Suppose that E = {< x₀, μ_E (x₀), ν_E (x₀), $π_{E} (x_{0}) > | x_{0} \in X}$ is an intuitionistic fuzzy set. The complement E^c is defined as $E^{c} = {< x_{0}, ν_{E} (x_{0}), μ_{E} (x_{0}), π_{E} (x_{0}) > | x_{0} \in X} .$ We will use $𝔽 (X)$ to denote the space of intuitionistic fuzzy sets. Let E, F be intuitionistic fuzzy sets. And we shall give some operations defined by Atanassov [7] as follows: (H1) E ⊂ F if and only if μ_E (x₀) ≤ μ_F (x₀), ν_E (x₀) ≥ ν_F (x₀) for $x_{0} \in X;$ (H2) E = F if and only if E ⊂ F and F ⊂ E; (H3) E ∪ F : = {< x₀, max {μ_E (x₀), μ_F (x₀)}, $min {ν_{E} (x_{0}), ν_{F} (x_{0})} > | x_{0} \in X}$ ; (H4) E ⪯ F; E is less fuzzy that F, i.e. for $x_{0} \in X$ , if μ_F (x₀) ≤ ν_F (x₀) then μ_E (x₀) ≤ μ_F (x₀) and ν_E (x₀) ≥ ν_F (x₀); if μ_F (x₀) ≥ ν_F (x₀) then μ_E (x₀) ≥ μ_F (x₀) and ν_E (x₀) ≤ ν_F (x₀).

With the above notions, Szmidt et. al gave an axiomatic definition of entropy measure for intuitionistic fuzzy sets [32].

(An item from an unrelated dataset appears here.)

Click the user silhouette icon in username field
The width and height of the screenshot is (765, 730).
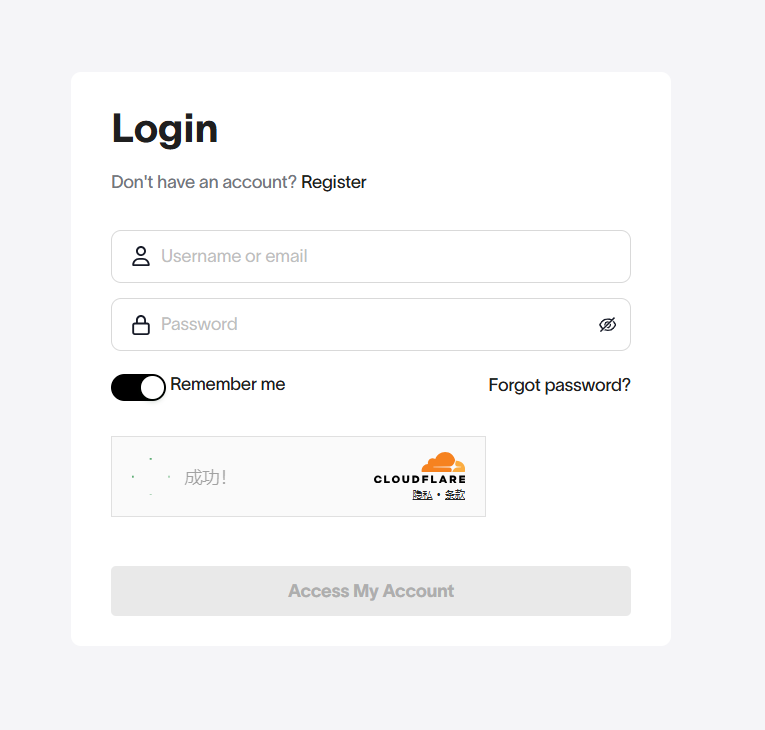(x=141, y=256)
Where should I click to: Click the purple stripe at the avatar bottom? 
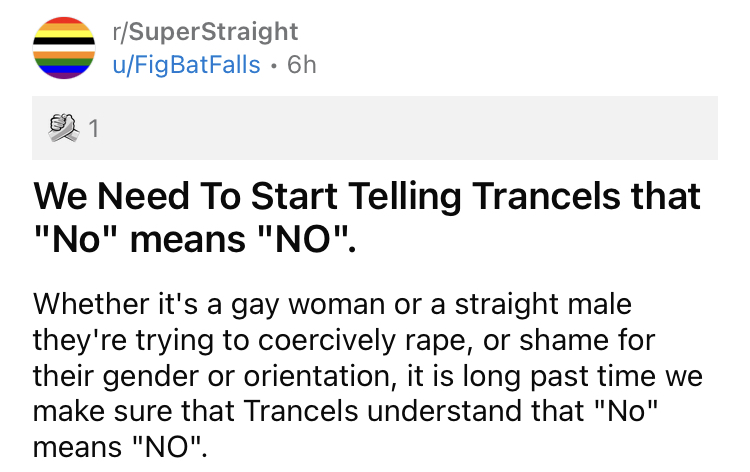pyautogui.click(x=64, y=73)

Definition 3. [32] Let E, F be intuitionistic fuzzy sets. A function $E : F (X) \to [0, 1]$ is called an intuitionistic fuzzy entropy, if the following conditions hold: (C1) $E (E) = 0$ if and only if E is a crisp set; (C2) $E (E) = 1$ if and only if $μ_{E} (x_{0}) = ν_{E} (x_{0}), x_{0} \in X$ ; (C3) $E (E) = E (E^{)}$ ; (C4) If E ⪯ F then $E (E) \leq E (F)$ .

2.2. Lorentzian Distance

Given a Lorentzian manifold (M, g_L) and a timelike unitary vector field $E \in X (M)$ we can construct the Riemannian metric $g_{R} = g_{L} + 2 ω \otimes ω,$ (1)ω being the g_L-metrically equivalent one from to E. This construction is frequently used to exploit the positive definitions of g_R, which provides some conclusions about g_L. A similar construction has been used to induce a Riemannian metric on a lightlike hypersurface of a Lorentzian manifold. The dual construction of (end-add-1), i.e., given a Riemannian manifold (M, g_R) defines the Lorentzian metric $g_{L} = g_{R} - 2 ω \otimes ω .$ (2) Then, the metric matrix on the Lorentzian manifold $L_{1}^{n}$ can be given as $G = [\begin{matrix} Λ_{(n - 1) \times (n - 1)} & 0 \\ 0 & - λ \end{matrix}],$ (3) where Λ_(n-1)×(n-1) is diagonal and its diagonal entries and λ are all positive. Let x = (x₀, x₁, …, x_n), y = (y₀, y₁, …, y_n). The Lorentzian inner product is defined as $< x, y > = - x_{0} y_{0} + x_{1} y_{1} + . . . + x_{n} y_{n} .$

The Lorentzian norm deduced by Lorentzian inner product can be defined as $∥ x ∥ = {((\sum_{i = 1}^{n} x_{i}^{2}) - x_{0}^{2})}^{\frac{1}{2}},$ (4) where x = (x₀, x₁, …, x_n).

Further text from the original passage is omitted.